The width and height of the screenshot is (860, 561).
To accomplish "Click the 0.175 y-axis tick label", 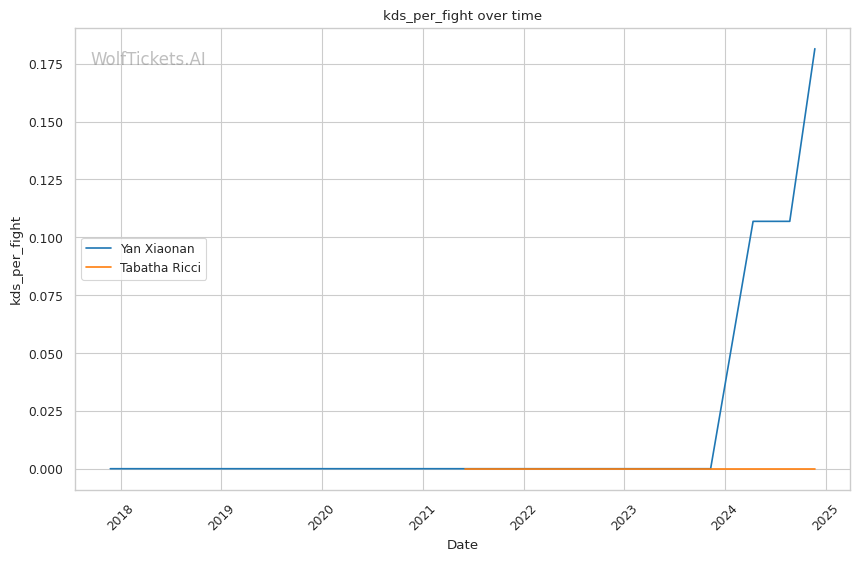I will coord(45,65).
--
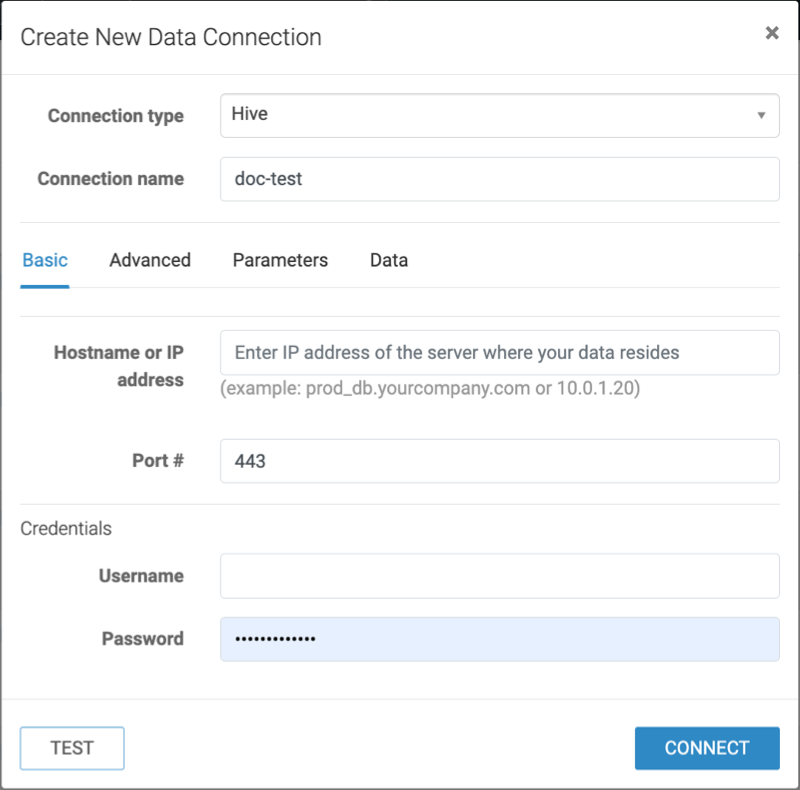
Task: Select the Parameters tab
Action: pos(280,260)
---
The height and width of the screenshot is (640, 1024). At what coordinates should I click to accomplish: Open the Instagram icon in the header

### Work order
Only the number is wanted: how many lines of these entries contain the string "screenshot"?

### Exercise output
2